Nick Szabo has reappeared on social media after nearly five years of silence – and his first message was a warning.
The cryptography pioneer, often rumored to be Satoshi Nakamoto, argued that Bitcoin could be opening itself to fresh legal hazards with the upcoming Bitcoin Core v30 update.
Szabo’s concern centers on OP_RETURN, the feature that lets users attach non-monetary data to Bitcoin transactions. Developers are preparing to remove long-standing limits, meaning blocks could soon carry far more than financial records. “Increasing the OP_RETURN allowance will likely make this problem worse,” Szabo wrote, pointing out that nodes – unlike miners – may find themselves on the hook for harmful or illegal content embedded into the blockchain.
Why OP_RETURN Is Splitting the Community
The debate cuts deep into Bitcoin’s philosophy. One camp insists the network should remain a pure payments system, stripped of unnecessary baggage. They warn that expanding data usage will permanently bloat the blockchain, raise costs for operators, and invite spam.
On the other side are maximalists who see block space as a free market. Their argument is simple: if users pay the fee, they should decide how to use it.

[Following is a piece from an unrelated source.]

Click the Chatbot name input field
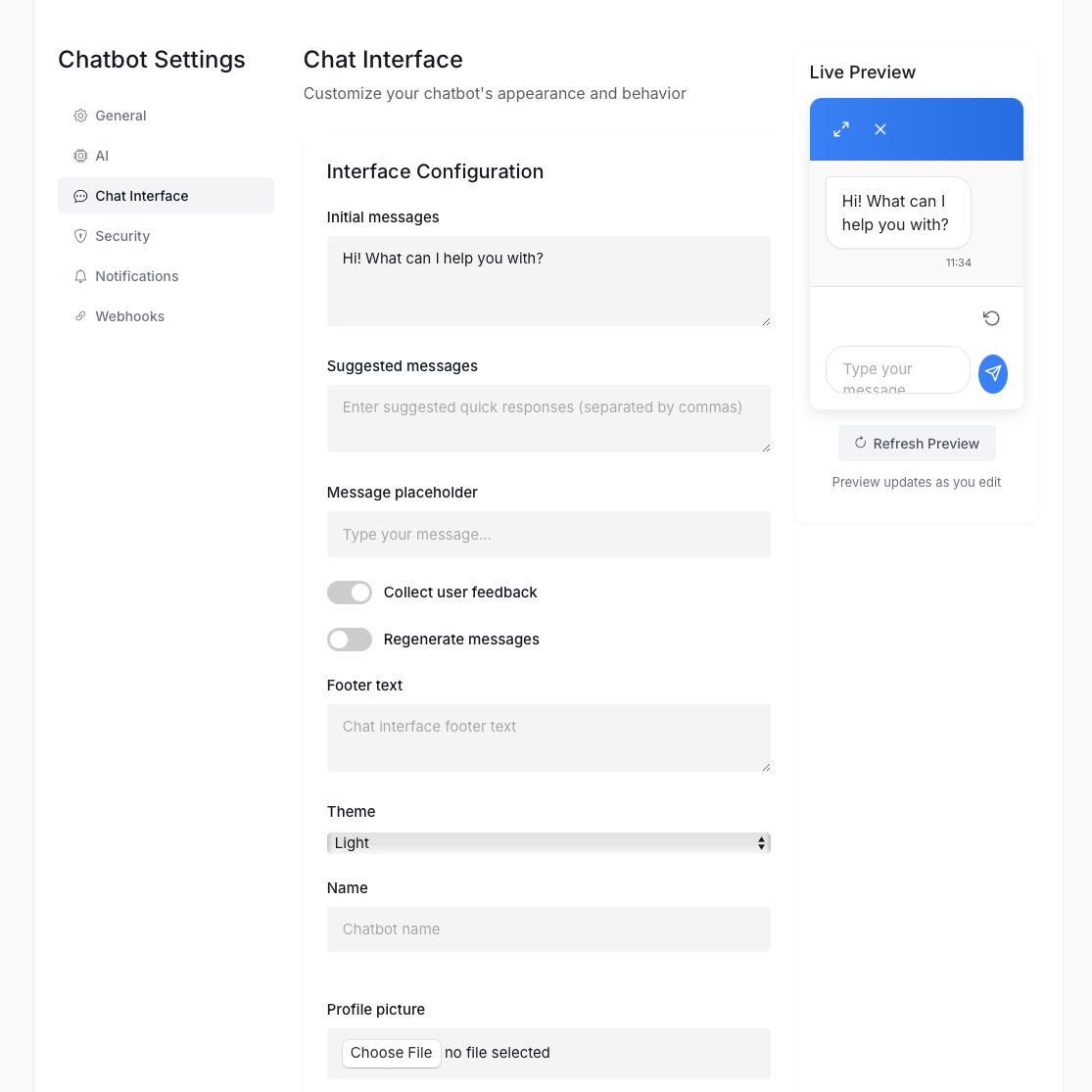This screenshot has height=1092, width=1092. [548, 929]
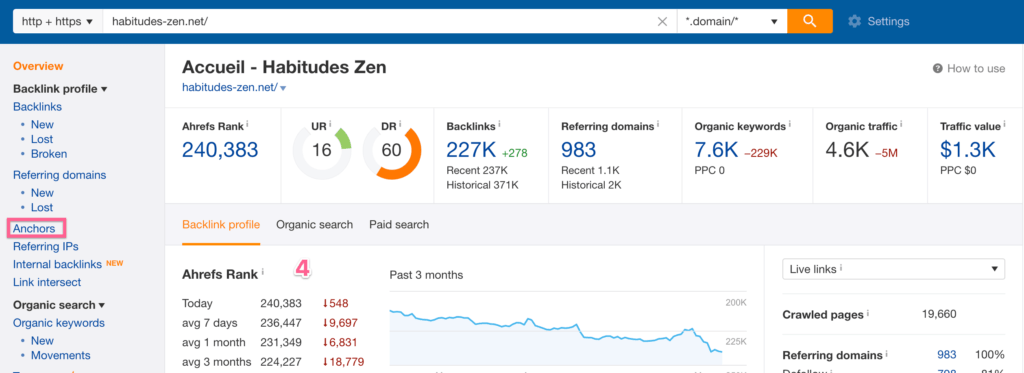Viewport: 1024px width, 373px height.
Task: Open Settings via the gear icon
Action: click(x=854, y=22)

To them, the fee system itself acts as a natural filter against abuse.
What the Upgrade Changes
Lost in the noise is the fact that Bitcoin Core v30 also includes a new wallet format and a streamlined command system, retiring parts of the legacy codebase. A second test build has already been published, with developers tentatively eyeing late October for rollout – though debates inside the community could delay the timeline.
While the technical refinements are important, OP_RETURN has become the flashpoint. By lifting the 80-byte cap that has existed for years, the door opens to transaction outputs that could approach 4 megabytes of arbitrary data.
A Fight Over Bitcoin’s Identity
Szabo acknowledged that illegal data can already be hidden inside Bitcoin, but warned that standardized, visible formats could strengthen courtroom arguments against node operators. His intervention highlights how contentious the issue has become – not just technically, but legally and philosophically.
Whether Bitcoin should be a minimalist ledger for money or a general-purpose record-keeping system is a battle that has simmered for years. Bitcoin Core v30 doesn’t just revive that fight – it raises the stakes, with one of the ecosystem’s most influential thinkers now stepping back into the fray.